The close interaction between MSCs and HUVECs in co-culture systems is yet target of extensive research [38, 39, 41]. A reliable in vitro model composed of these cells, could become a great tool to clarify and specify the molecular mechanisms that regulate inter-cellular interactions, relevant not only in the scope of engineering vascularized bone grafts, but also to provide a platform to study disease conditions and/or developmental processes.
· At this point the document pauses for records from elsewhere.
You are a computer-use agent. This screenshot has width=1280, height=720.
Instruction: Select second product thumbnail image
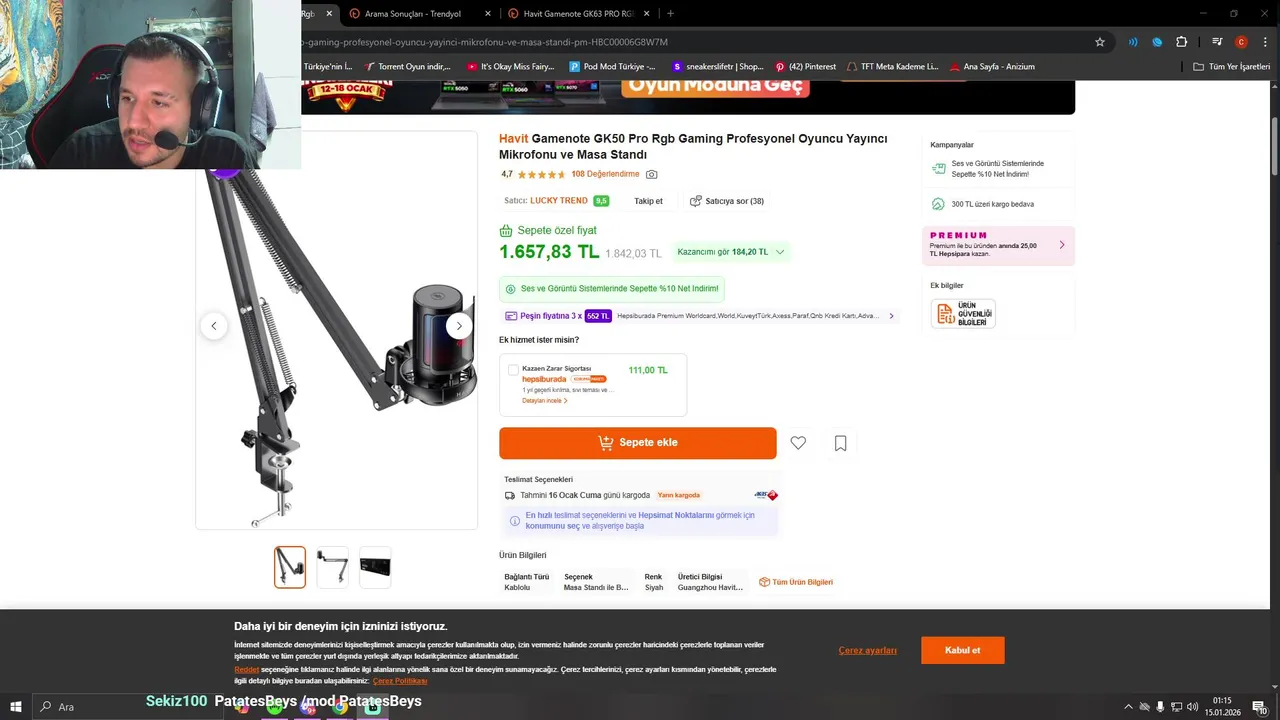coord(333,567)
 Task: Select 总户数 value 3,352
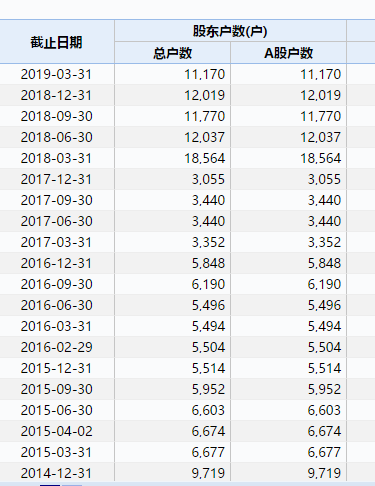point(209,242)
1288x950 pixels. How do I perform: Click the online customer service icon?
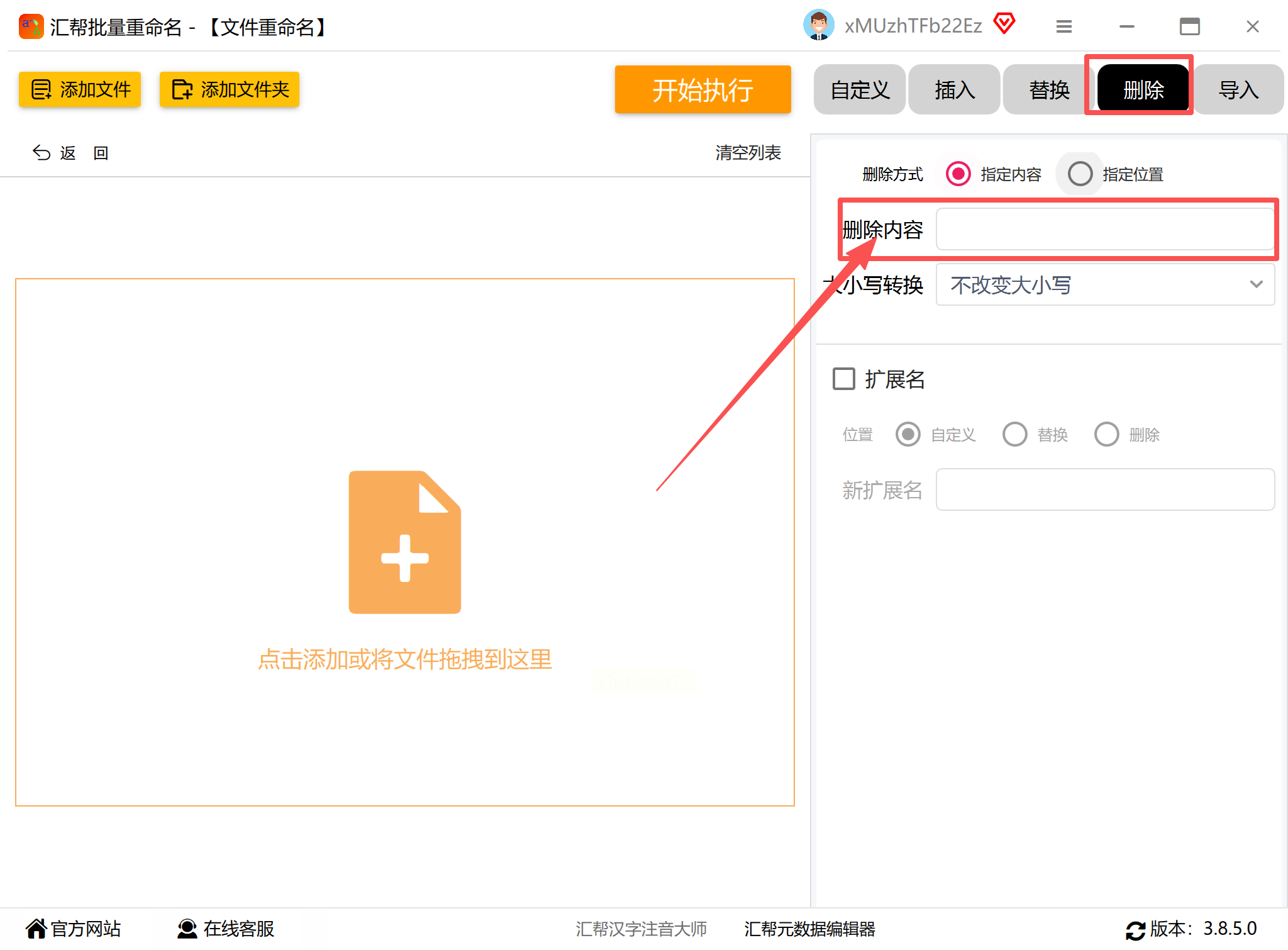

On the other hand, given the final therapeutic aim, hASC present a clear lead over the HUVEC- hMSC approach, once the same cell source is used to fully develop the vascularized bone graft. hASC have proven to be no less capable of osteogenic differentiation and bone tissue development than bone-marrow MSC [32, 45], which confirms as a promising alternative for cell based therapies of bone [46]. In addition, hASC have demonstrated its intrinsic potential for endothelial differentiation and capillary formation [47-49]. As mentioned in table II, when nourished with a cocktail of both osteogenic and vasculogenic growth factors, hASC show to commit to both lineages, by expressing correspondent specific markers, such as osteopontin, osteonectin, osteocalcin, and collagen type I, for bone; and CD31, von Willebrand Factor and VEGF, for vasculogenesis [42]. Besides this potential, hASC present other key characteristics such as:

a. Adipose tissue (AT) is harvested from the patient by either dedicated or non-dedicated procedures. AT can be obtained repeatedly in large quantities under local anesthesia and with a minimum of patient discomfort;

b. Can be used used in an autologous manner, but still presents a high potential for allogeinic purposes;

c. Adipose tissue yields very high cell numbers, as compared to bone-marrow harvest procedures [50].

Although hASC present such attractive characteristics, the major challenge - to fully engineer functional bone and vessels concurrently - is yet to be achieved.